With Linux-based operating systems usually lauded for their impenetrability, news of a possible chink in the armour will undoubtedly cause concern. With OutlawCountry, it seems the CIA was able to redirect network traffic from a target machine to an agency-controlled machine for infiltration.
There are, perhaps obviously, a number of prerequisites to allow the CIA's method to work -- although the documentation does not actually reveal how the malware is actually installed. The prerequisites include: the target machine needs to be running a compatible 64-bit version of CentOS/RHEL 6.x (kernel version 2.6.32), shell access is required by the operator, and the target must have a "nat" netfilter table.
News of the latest addition to Vault 7 was shared on Twitter by WikiLeaks:
WikiLeaks explains a little about the latest hacking tool:
OutlawCountry allows for the redirection of all outbound network traffic on the target computer to CIA controlled machines for ex- and infiltration purposes.
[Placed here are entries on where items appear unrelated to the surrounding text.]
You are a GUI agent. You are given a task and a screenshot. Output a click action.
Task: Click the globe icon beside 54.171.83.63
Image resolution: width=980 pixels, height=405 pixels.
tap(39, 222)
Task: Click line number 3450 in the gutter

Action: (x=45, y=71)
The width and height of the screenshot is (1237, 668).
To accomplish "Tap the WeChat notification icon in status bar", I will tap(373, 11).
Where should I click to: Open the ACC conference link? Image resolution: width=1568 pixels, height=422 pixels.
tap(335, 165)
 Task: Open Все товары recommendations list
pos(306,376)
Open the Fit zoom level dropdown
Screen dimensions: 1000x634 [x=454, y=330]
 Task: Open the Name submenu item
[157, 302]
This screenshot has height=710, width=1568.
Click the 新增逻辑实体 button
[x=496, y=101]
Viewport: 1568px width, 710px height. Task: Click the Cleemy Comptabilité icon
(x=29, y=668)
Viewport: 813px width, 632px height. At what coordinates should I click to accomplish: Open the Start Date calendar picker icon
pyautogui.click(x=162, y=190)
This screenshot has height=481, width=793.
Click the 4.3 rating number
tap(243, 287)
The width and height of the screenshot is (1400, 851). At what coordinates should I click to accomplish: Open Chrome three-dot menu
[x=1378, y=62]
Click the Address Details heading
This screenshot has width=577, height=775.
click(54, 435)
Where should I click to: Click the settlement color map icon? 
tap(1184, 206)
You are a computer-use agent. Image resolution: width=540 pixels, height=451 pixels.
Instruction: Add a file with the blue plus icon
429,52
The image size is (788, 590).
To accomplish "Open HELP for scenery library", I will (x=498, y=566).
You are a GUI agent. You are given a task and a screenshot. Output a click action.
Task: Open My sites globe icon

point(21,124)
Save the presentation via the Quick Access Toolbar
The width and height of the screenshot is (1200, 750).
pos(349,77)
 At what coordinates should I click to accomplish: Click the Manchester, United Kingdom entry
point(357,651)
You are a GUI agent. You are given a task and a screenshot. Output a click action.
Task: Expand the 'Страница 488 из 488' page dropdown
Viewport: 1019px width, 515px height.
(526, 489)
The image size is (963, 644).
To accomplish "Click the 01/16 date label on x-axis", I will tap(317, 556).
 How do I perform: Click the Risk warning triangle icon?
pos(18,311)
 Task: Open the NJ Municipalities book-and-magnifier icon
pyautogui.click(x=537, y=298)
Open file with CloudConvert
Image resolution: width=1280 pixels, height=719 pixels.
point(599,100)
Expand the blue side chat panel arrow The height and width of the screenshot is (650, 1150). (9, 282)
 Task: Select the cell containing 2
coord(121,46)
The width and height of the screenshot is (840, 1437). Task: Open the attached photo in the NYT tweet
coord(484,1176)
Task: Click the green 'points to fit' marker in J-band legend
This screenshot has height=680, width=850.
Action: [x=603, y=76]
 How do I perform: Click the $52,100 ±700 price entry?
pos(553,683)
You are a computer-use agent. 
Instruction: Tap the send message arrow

The malware consists of a kernel module that creates a hidden netfilter table on a Linux target; with knowledge of the table name, an operator can create rules that take precedence over existing netfilter/iptables rules and are concealed from a user or even system administrator.
The installation and persistence method of the malware is not described in detail in the document; an operator will have to rely on the available CIA exploits and backdoors to inject the kernel module into a target operating system. OutlawCountry v1.0 contains one kernel module for 64-bit CentOS/RHEL 6.x; this module will only work with default kernels. Also, OutlawCountry v1.0 only supports adding covert DNAT rules to the PREROUTING chain.